Óleos, grabados y libros
Pío Baroja, que no simpatizó con la bohemia ni con los bohemios, mantuvo una inamovible y pésima opinión. Para él, los bohemios eran, sobre todo, «perezosos», defecto –decía– que podía entender por humano. Lo que no entendía es que fuesen perezosos para aquello que les gustaba, porque ni escribían ni se esforzaban para escribir. Sostiene Pío Baroja que no conoció ningún bohemio español auténtico, pues ser bohemio implicaba poder elegir, y en los ambientes madrileños ser bohemio era sinónimo de ser menesteroso. Era gente poco recomendable, irrespetuosa con las reglas, que simulaba abrazar el credo artístico o social de la bohemia, hasta que le llegase el éxito. Pero ni un minuto más.

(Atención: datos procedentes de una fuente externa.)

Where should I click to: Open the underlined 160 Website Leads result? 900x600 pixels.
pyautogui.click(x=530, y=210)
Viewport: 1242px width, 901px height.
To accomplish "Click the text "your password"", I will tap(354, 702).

Alberto Martín Márquez, el comisario, ha concebido con criterios didácticos la muestra. Podemos seguir, en perfecta cronología, los principales hitos, personalidades, obras y controversias, a las que dio lugar la bohemia madrileña. A través de una escogida selección de óleos, grabados, dibujos, vídeos, libros y otros documentos de la época, vemos lo que fue este complejo movimiento. Los paneles, que acompañan la exposición, explican y encuadran con solvencia los cinco espacios de la misma. En resumen, es evidente que la bohemia no tuvo grandes resultados literarios ni secuelas de interés. Por esa razón, está muerta y bien muerta. Mucho más hoy, cuando ni hay bohemios ni nadie quiere parecerlo, porque, permítaseme la licencia, hasta los sindicalistas se agasajan en las mejores marisquerías y los izquierdistas se compran chalets en la sierra madrileña.

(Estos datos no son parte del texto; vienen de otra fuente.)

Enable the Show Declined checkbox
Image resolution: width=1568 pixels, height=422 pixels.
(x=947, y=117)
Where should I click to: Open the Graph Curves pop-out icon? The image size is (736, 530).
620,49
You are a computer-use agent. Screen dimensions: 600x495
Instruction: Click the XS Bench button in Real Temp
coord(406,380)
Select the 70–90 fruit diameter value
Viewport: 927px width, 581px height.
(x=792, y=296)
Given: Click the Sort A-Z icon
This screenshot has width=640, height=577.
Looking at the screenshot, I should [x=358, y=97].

Si se me obligase a poner alguna pega a esta magnífica exposición, iría justamente en este sentido. La bohemia duró lo que la historia nos dice, y lo que Valle-Inclán dictaminó al enterrarla de manera soberbia en Luces de bohemia, señalando sus miserias y despropósitos. Incluida la histriónica aparición, al final de esta obra, de uno de sus más destacados adalides: Ernesto Bark, autor de La Santa Bohemia y su vehemente defensor. De ahí que nos chirrié el título de «¡Viva la bohemia!», con el que, parece, se quisiera ¿resucitarla? Pero esto no contradice en nada los logros de la exposición. Mi consejo, si lo aceptan: ¡no se la pierdan!